Late in 2002, a corporate directive prompted Verizon Communications to develop a Fleet Sustainability Team.
Faced with specifications they hadn't developed, Ken McKenney and his technicians decided the best thing they could do to accomplish the goals was to “young up” the fleet. So their first step was getting less efficient vehicles off the road and replacing them with newer ones.
This entailed buying a few Toyota Prius electric hybrid sedans, but mostly vehicles with conventional gasoline engines that got more miles per gallon. During the next stage, they looked more carefully at fuel economy and emissions ratings and selected the vehicles that rated best. Fourteen GM hybrid electric Class 2 cargo vans were added in 2007 and remain McKenney's go-to choice for in-city applications.

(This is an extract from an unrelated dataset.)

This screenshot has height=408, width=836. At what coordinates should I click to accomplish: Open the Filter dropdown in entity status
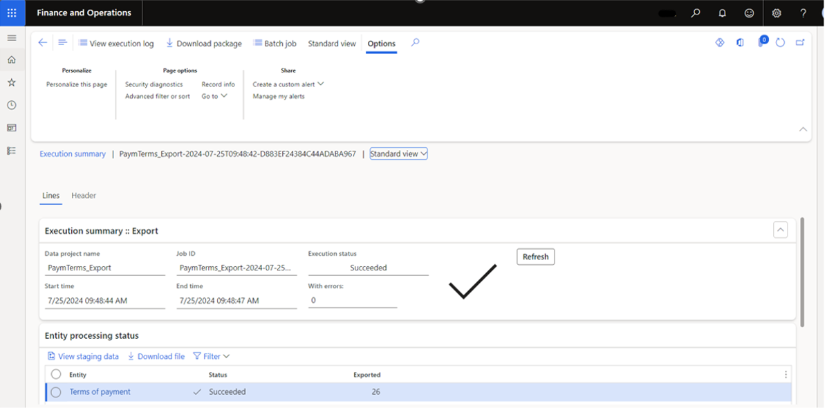212,356
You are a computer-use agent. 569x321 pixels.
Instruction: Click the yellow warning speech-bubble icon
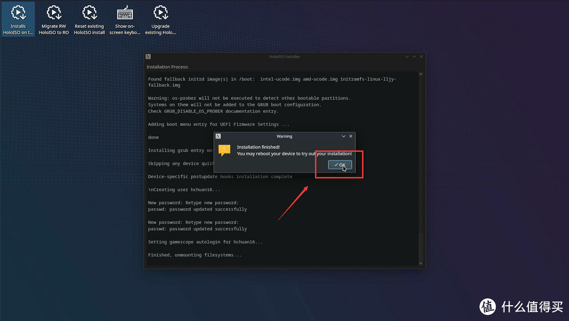pyautogui.click(x=224, y=150)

Around 2005, the company began equipping a substantial portion of its fleet with GPS units that keep track of vehicle location. Proprietary Verizon software analyzes the data to optimize route assignments.
“Adding GPS is one of the best things a fleet can do to improve performance,” McKenney says. “Its impact on our dispatch function alone reduced the number of miles driven by about 10%. The units also monitor idle time, so we instituted an internal communication blitz urging drivers to observe a 5-minute idling limit. Between 2005 and 2009, we reduced idle time by 34% and saved 2.7 million gallons of gas.”

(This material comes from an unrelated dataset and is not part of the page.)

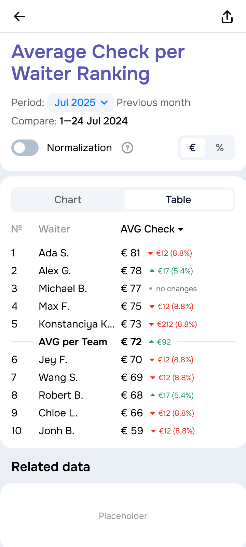
Task: Tap the share/export icon
Action: click(227, 16)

Another way he's enhanced efficiency is to work with one “upfitter” to equip all basic vehicles to Verizon's standards, adding ladder racks, interior compartments, GPS units, logo decals, etc. It's simpler and less expensive for one vendor to stock and install all the needed equipment.
Sixty percent of Verizon's fleet is cargo vans or ¾-ton pickups with service bodies. Aerial boom trucks make up another 15% to 20%. The rest are sedans and pickup trucks used by executives and managers, Class 7 trucks, Class 8 semi-trailers, plant installation and maintenance trucks, cable diggers, and pole placement equipment.